__Exercise requirements__:
Return the lines below that contain "Toggle".

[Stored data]
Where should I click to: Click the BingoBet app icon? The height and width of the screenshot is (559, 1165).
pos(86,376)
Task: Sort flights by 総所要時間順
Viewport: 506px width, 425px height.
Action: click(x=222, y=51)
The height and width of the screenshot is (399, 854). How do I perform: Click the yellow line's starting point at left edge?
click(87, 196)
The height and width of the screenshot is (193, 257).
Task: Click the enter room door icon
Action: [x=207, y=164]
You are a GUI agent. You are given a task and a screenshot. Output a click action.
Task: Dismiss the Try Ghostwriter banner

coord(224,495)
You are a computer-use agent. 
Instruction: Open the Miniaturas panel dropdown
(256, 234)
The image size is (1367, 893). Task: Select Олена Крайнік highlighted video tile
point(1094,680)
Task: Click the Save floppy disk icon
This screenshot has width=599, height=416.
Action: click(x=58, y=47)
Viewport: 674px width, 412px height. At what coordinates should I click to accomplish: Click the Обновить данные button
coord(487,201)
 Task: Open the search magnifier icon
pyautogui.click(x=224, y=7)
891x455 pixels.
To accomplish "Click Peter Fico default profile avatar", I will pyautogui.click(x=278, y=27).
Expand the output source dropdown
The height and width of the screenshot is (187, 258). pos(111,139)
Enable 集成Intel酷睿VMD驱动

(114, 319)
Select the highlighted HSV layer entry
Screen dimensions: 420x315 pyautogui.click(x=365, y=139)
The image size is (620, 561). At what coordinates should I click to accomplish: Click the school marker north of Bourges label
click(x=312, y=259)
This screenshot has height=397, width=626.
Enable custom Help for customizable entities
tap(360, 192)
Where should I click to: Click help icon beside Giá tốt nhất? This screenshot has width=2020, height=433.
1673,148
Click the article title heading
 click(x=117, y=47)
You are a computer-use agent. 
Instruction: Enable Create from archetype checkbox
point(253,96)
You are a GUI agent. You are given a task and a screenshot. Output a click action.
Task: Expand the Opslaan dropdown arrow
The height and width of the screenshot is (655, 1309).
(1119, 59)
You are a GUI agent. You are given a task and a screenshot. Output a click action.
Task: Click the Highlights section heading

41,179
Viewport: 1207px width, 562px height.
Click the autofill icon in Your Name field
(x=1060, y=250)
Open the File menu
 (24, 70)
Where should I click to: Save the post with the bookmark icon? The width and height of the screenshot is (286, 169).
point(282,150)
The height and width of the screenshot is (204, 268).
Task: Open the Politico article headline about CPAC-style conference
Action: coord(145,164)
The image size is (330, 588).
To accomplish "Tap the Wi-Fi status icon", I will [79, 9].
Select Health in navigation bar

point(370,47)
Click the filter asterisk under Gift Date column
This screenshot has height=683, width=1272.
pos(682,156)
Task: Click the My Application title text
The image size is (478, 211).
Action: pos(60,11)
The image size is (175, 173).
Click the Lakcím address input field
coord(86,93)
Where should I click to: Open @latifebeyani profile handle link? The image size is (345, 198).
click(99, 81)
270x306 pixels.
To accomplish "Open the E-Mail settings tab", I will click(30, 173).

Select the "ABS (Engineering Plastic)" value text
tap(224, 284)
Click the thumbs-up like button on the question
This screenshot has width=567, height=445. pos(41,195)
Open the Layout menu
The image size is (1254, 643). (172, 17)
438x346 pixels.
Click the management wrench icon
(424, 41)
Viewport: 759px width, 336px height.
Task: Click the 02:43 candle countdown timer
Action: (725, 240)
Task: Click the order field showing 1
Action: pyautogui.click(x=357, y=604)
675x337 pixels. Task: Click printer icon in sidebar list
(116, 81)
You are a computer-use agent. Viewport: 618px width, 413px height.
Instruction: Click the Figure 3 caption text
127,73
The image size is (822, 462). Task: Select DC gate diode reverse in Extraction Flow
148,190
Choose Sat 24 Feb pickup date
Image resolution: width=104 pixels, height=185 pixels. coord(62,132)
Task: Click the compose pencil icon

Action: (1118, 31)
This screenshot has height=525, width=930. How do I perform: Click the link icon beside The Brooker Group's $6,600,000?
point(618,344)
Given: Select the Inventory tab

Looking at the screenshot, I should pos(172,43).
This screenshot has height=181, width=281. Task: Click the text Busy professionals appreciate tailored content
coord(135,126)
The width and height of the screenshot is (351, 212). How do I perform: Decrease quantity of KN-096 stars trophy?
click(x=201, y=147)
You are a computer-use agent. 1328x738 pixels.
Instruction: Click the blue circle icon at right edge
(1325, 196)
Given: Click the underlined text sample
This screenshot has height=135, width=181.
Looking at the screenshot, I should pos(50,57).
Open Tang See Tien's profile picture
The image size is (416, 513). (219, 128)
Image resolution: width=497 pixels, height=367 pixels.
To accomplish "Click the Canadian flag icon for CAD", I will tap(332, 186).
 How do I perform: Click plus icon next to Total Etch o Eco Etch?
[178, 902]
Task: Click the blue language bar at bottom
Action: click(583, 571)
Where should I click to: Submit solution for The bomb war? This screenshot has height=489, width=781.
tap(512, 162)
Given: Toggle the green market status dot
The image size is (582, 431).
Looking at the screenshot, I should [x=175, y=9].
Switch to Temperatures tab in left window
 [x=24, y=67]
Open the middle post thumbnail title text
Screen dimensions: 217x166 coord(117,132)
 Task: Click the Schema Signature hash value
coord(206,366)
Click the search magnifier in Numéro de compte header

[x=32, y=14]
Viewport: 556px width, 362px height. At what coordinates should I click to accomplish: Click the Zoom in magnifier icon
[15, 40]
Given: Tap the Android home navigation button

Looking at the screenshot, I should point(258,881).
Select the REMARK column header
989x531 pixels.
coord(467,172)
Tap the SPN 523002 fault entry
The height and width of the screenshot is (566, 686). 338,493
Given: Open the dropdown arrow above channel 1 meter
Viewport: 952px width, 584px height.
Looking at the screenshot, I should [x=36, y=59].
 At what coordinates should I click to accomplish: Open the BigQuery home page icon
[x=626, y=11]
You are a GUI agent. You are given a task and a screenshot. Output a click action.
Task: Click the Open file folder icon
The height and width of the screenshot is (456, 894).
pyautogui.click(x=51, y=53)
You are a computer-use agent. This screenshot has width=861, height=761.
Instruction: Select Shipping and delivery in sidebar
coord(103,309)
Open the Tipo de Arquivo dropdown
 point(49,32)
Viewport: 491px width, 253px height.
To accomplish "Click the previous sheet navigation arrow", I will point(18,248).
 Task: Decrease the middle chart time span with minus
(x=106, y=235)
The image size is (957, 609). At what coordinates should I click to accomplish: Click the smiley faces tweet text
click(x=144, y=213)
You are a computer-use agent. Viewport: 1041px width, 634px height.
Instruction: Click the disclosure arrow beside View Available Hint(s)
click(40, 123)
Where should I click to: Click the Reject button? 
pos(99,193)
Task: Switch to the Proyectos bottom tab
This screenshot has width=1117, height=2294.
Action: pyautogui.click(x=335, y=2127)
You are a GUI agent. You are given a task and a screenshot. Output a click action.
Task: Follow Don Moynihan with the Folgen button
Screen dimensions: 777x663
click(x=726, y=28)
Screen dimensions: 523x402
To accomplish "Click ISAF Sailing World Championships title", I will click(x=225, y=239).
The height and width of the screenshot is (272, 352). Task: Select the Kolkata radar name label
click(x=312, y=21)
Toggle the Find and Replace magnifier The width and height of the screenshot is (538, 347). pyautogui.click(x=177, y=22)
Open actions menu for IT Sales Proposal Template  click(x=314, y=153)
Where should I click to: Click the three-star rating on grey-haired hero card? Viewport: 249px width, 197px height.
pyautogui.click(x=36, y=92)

__Answer to this exercise__:
Given: Toggle the green market status dot
Toggle the Find and Replace magnifier The width and height of the screenshot is (538, 347). pyautogui.click(x=177, y=22)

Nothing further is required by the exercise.